David Salle est un artiste majeur qui a insufflé dès les années 80 un nouveau langage conceptuel dans la peinture. Ses compositions de grand format surprennent par les associations hétérogènes et parfois contradictoires, rassemblées dans des tableaux de deux ou trois toiles. Les éléments qu’il combine sont issues de la culture populaire, du Pop Art, d’un vocabulaire décoratif, géométrique ou figuratif qui se juxtaposent, se greffent les uns aux autres. Telle une équation mathématique complexe, les sens et la force de ces éléments se multiplient, s’additionnent et se divisent d’une manière étrange et hybride, révélatrice de notre époque marquée par d’incessantes sollicitations visuelles.

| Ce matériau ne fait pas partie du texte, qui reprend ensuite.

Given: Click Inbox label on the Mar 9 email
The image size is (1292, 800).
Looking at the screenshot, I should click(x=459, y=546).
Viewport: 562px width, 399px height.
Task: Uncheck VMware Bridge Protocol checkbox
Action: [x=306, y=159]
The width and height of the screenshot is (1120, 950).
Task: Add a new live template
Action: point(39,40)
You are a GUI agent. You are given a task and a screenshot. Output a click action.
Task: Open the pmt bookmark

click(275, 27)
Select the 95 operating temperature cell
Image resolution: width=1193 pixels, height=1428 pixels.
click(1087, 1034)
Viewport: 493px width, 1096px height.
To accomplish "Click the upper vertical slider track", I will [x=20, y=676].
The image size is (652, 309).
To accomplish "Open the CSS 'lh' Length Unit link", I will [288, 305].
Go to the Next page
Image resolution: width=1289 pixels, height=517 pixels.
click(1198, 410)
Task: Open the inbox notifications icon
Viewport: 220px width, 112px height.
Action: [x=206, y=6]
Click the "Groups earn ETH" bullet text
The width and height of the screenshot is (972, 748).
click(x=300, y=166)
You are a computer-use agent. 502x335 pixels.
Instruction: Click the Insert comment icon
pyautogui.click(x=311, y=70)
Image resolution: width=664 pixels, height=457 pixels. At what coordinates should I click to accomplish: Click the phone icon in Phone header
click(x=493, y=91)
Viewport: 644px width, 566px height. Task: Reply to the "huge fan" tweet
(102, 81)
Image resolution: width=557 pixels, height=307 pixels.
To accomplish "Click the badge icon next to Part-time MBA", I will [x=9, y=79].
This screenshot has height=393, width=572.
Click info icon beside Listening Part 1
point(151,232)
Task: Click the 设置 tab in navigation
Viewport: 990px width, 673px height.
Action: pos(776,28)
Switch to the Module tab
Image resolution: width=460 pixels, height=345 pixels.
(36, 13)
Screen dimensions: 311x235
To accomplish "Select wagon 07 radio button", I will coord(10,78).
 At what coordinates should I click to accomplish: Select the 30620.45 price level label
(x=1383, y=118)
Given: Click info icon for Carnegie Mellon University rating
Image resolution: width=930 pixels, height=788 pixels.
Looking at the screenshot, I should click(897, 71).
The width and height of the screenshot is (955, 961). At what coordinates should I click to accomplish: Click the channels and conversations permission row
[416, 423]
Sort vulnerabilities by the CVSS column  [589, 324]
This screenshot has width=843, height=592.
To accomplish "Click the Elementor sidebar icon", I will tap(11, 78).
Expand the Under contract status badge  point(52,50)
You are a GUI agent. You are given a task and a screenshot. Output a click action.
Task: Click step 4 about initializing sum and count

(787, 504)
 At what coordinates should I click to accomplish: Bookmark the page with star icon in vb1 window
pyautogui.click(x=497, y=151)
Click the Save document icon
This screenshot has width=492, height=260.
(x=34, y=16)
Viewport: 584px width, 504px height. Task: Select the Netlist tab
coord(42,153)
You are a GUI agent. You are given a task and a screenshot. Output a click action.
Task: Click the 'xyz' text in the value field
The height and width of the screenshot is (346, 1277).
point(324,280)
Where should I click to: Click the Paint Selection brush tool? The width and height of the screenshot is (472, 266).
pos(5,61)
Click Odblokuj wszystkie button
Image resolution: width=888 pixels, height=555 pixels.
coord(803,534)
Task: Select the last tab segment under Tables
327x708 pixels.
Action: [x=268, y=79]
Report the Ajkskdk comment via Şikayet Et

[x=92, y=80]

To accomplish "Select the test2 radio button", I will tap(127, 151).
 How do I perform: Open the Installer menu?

Dans l’exposition de la Galerie Thaddaeus Ropac, David Salle se projette en faiseur d’images utilisant des motifs animaliers, des caricatures humaines, ambiguës et étranges mais aussi des corps féminins dans des postures suggérant la séduction. Ces images peintes en noire et blanc, légèrement décolorées et aux contours contrastés semblent évoquer un clair obscur caravagesque. Ces motifs ne sont ni des appropriations ni des images trouvées. Ce sont des images conçues telles des mises en scène, traduites en peinture. La grande tradition de la peinture est d’ailleurs convoquée par la citation des noms de maîtres tels que Poussin et Watteau, lettrage qui constitue une mise en abyme du mode de fonctionnement de l’image en tant que signe à la façon d’Ed Ruscha. L’élément supérieur est occupé par des sérigraphies de photos de détritus qu’il a trouvé sur les plages. Ces motifs de branchages à l’allure expressionniste sont les seuls éléments « trouvés » de ses compositions. Il aime faire coexister les matières en juxtaposant également la toile contre le métal, la sérigraphie contre la peinture et en donnant au tableau son propre rythme comme les rimes d’une poésie, ce qui rappelle évidemment l’œuvre de Sigmar Polke, un artiste particulièrement fasciné par Picabia.
Autant la qualité et la nature du langage picturale de David Salle était en phase avec la culture ambiante des années 80, autant aujourd’hui David Salle cherche au travers de ces collisions de motifs une émotion, une manière de libérer son regard, donnant au tableau sa pleine autonomie, source d’émotion sans équivalent pour l’artiste.
Si les œuvres de ces deux peintres ont en commun cette libération de l’esprit par le choc des images, la peinture de David Salle se détache peut être par la cohérence et la grande rigueur du
langage mis en place. Les deux maîtres se rejoignent cependant dans la démonstration que le sens de l’image est une affaire de perception et que l’œil est un instrument de liberté.